Der mit Schriftsatz vom 22. Mai 2002 vorgelegten Berechnung entnimmt der Senat, dass der Kürzungsbetrag DM 18.327,62 beträgt. Insoweit steht jedenfalls fest, dass es sich bei der Honorierung unter Ansatz des Fachgruppendurchschnitts im angefochtenen Bescheid um einen die Klägerin belastenden Verwaltungsakt gehandelt hat. Die Schätzung des Honoraranspruchs der Klägerin auf den Durchschnitt der Fachgruppe hält der Senat in dem hier streitigen Quartal für sachgerecht. Zu berücksichtigen ist, dass die Klägerin, auch wenn sie die abgerechneten Leistungen an einigen Tagen nachweislich nicht ordnungsgemäß erbracht hat, sie ohne Zweifel auch zahlreiche Leistungen ordnungsgemäß erbracht hat. Für die Zugrundelegung des Durchschnitts spricht, dass die Praxis der Klägerin durchschnittlichen Zuschnitt hat und es sich dabei um keine Spezialpraxis mit abweichendem Abrechnungsprofil gehandelt hat. Der Ansatz des Durchschnitts des Fallwerts der Fachgruppe erscheint zudem aus der Überlegung gerechtfertigt, dass die Vielzahl der ordnungsgemäß behandelnden und abrechnenden Ärzte bei durchaus vergleichbarem Patientengut die dem Fallwert zugrunde liegenden Leistungen tatsächlich erbracht haben. Anzunehmen ist, dass die Klägerin, hätte sie in gleicher Weise ordnungsgemäß abgerechnet, auch einen vergleichbaren Fallwert erreicht hätte. Umstände, die gegen diese Annahme sprechen, sind nicht ersichtlich.

III.

Die Kostenentscheidung beruht auf § 193 Abs. 1 SGG. Die Aufwendungen der Beklagten sind erstattungsfähig. § 193 Abs. 4 S. 2 SGG ist zwar durch Art. 1 Nr. 66 Buchst. b des 6. Gesetzes zur Änderung des Sozialgerichtsgesetzes (6. SGGÄndG) vom 17. August 2001 (BGBl. I, S. 2144) mit Wirkung zum 2. Januar 2002 aufgehoben worden. Eine Übergangsvorschrift für vor dem 2. Januar 2002 anhängig gewordene Verfahren enthält das 6. SGGÄndG nicht. Allerdings hat sich durch das 6. SGGÄndG an der Erstattungsfähigkeit der Kosten der Beklagten nichts geändert. Sie ergibt sich nunmehr aus § 197 a Abs. 1 SGG i.V.m. § 162 Abs. 1 der Verwaltungsgerichtsordnung (VwGO), der allerdings auf vor dem 2. Januar 2002 anhängig gewordene Verfahren nicht anzuwenden ist (Art. 17 Abs. 1 S. 2 6. SGGÄndG). Bei dieser Sachlage kann deshalb nicht davon ausgegangen werden, dass der Gesetzgeber für die vor dem 2. Januar 2002 anhängig gewordenen Verfahren die Erstattungsfähigkeit der Kosten der Beklagten hat beseitigen wollen.

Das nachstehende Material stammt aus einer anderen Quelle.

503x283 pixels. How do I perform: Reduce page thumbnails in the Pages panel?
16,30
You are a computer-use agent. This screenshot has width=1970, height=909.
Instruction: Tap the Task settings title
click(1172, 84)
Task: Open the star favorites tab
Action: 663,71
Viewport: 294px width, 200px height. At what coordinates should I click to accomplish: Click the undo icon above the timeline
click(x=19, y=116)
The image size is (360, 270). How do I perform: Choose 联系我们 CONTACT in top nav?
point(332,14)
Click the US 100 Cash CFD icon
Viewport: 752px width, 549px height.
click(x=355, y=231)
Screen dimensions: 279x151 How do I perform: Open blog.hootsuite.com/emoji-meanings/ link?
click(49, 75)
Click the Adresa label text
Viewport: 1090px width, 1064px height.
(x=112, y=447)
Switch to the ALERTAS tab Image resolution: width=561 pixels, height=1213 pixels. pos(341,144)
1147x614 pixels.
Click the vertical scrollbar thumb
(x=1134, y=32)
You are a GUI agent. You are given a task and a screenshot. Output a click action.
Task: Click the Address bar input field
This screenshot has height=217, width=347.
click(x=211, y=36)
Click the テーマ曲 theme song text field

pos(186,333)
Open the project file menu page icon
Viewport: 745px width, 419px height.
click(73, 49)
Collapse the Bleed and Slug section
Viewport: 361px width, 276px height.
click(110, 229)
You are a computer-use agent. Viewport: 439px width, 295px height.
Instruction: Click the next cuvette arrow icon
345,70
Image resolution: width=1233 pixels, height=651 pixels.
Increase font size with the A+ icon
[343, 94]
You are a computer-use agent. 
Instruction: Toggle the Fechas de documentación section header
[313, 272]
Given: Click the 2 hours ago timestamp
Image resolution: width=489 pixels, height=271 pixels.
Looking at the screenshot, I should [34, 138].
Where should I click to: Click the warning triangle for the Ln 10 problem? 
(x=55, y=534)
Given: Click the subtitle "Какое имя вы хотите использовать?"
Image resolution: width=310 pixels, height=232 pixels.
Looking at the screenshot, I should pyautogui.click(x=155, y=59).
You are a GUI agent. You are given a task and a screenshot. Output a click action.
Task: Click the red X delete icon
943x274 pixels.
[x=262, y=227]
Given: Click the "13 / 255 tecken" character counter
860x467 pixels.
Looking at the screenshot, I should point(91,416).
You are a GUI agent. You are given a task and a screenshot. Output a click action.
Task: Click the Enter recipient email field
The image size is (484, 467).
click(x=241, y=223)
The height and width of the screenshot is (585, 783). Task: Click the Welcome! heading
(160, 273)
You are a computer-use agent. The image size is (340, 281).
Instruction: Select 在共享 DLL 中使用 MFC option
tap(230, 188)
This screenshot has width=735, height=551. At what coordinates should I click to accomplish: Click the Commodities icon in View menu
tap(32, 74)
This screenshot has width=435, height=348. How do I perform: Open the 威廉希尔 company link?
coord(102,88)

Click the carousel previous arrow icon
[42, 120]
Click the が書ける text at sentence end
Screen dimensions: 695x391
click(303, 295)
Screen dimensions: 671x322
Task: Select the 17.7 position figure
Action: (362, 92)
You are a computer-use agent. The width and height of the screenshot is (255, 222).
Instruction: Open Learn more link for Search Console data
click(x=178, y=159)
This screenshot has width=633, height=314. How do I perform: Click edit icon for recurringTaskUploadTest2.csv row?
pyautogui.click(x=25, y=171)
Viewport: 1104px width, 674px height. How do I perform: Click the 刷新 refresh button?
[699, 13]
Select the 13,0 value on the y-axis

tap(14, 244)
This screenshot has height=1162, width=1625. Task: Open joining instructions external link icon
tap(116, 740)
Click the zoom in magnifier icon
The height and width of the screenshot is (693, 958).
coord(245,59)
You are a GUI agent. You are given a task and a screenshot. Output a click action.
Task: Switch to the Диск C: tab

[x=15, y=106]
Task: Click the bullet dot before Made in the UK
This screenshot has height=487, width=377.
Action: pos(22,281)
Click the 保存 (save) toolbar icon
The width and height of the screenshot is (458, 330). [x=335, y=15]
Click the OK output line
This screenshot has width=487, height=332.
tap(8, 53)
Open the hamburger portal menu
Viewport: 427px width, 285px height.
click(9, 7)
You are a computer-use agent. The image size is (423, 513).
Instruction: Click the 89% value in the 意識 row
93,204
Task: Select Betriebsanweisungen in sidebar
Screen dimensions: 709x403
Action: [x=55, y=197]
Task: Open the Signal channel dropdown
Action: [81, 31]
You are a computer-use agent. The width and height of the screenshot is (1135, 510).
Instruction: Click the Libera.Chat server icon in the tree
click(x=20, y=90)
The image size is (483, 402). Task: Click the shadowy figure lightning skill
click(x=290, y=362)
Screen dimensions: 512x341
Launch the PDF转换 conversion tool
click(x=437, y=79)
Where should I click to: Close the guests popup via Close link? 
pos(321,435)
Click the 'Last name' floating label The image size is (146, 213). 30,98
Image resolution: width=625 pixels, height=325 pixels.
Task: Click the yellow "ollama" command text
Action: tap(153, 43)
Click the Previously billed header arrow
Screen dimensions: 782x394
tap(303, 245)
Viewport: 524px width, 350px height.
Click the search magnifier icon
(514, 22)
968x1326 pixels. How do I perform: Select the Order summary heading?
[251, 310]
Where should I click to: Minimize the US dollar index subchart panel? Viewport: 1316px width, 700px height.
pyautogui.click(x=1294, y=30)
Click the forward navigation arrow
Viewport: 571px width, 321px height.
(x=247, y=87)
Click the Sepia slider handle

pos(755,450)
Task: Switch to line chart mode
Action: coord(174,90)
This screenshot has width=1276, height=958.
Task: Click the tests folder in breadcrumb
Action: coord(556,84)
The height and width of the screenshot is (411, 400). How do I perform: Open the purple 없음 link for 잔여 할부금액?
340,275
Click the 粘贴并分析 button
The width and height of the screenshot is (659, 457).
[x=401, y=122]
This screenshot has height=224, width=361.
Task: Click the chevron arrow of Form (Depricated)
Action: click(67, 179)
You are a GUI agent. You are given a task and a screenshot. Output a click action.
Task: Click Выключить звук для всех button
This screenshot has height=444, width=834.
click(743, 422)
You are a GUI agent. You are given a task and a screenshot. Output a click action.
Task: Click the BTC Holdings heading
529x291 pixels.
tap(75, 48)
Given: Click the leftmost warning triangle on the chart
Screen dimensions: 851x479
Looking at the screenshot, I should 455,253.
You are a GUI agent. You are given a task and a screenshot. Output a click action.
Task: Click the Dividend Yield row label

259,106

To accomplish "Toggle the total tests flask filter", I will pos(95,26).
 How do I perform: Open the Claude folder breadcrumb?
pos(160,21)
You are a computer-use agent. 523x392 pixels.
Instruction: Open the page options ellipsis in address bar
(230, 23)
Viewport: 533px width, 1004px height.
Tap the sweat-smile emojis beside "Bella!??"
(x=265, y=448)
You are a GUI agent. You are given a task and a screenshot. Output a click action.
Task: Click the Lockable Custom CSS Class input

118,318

Die gesetzlichen Voraussetzungen für die Zulassung der Revision liegen nicht vor. Der Senat hält sich an die von der höchstrichterlichen Rechtsprechung entwickelten Rechtsgrundsätze. Zudem hat das BSG die Nichtzulassungsbeschwerde in einem vergleichbaren Verfahren (vgl. Urteil des Senats vom 19.1.2000 - L 5 KA 138/99) verworfen (vgl Beschluss vom 31.08.2000 - B 6 KA 23/00). Da jenem Verfahren ein praktisch identischer Sachverhalt zu Grunde lag und der Senat die Rechtslage in gleicher Weise beurteilt, besteht kein Anlass, die Revision zuzulassen.